** BEGIN Extract to read **

Why I’m Not Panicking About the TSX Sell-off, and Buying like Crazy

Nicolas Frendo – CFO – 4 Minute Read 

I get why people are nervous. Screens are red, headlines are loud, and every pullback suddenly feels like the start of something much worse. But honestly? I don’t really care that the TSX and Nasdaq are getting hit right now, because this looks a lot more like another correction of the market than the end of the story.

That does not mean the drop feels good. It means it feels normal.

The setup for a correction was already there. The TSX had surged into record territory earlier this month and, even after the recent selloff, it was still up more than 26% year over year as of March 20. Meanwhile, the Nasdaq-100 finished 2025 up 20.2%, marking its third straight year of double-digit gains. After that kind of run, a reset should not shock anyone. It should be expected. 

Reuters reported that tanker traffic through the Strait of Hormuz had effectively collapsed after the Iran conflict escalated, and that kind of disruption hits global inflation expectations and rattles equities fast. But here’s the part I think matters most: panic usually prices in permanence, while markets usually deal in phases.

The war tied to Iran is serious, and the market is right to react to it. Oil shocks matter. Shipping disruptions matter. Inflation risk matters. But geopolitical crises do not last forever, and markets eventually stop trading the fear and start pricing the next six to twelve months instead. That does not mean the volatility is over tomorrow. It means today’s fear can become tomorrow’s opportunity.

** END Extract to read **

• _Given task_: From the article on the TSX sell-off, reproduce word for word the passage starting at "That does not mean the drop" and ending at "deal in phases.".

** BEGIN Dataset extract **

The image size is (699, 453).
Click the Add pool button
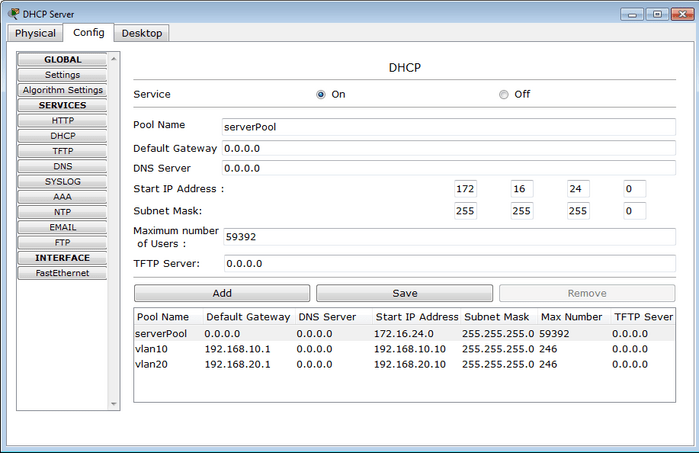click(x=222, y=293)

** END Dataset extract **

• _Response to the task_:
That does not mean the drop feels good. It means it feels normal.

The setup for a correction was already there. The TSX had surged into record territory earlier this month and, even after the recent selloff, it was still up more than 26% year over year as of March 20. Meanwhile, the Nasdaq-100 finished 2025 up 20.2%, marking its third straight year of double-digit gains. After that kind of run, a reset should not shock anyone. It should be expected. 

Reuters reported that tanker traffic through the Strait of Hormuz had effectively collapsed after the Iran conflict escalated, and that kind of disruption hits global inflation expectations and rattles equities fast. But here’s the part I think matters most: panic usually prices in permanence, while markets usually deal in phases.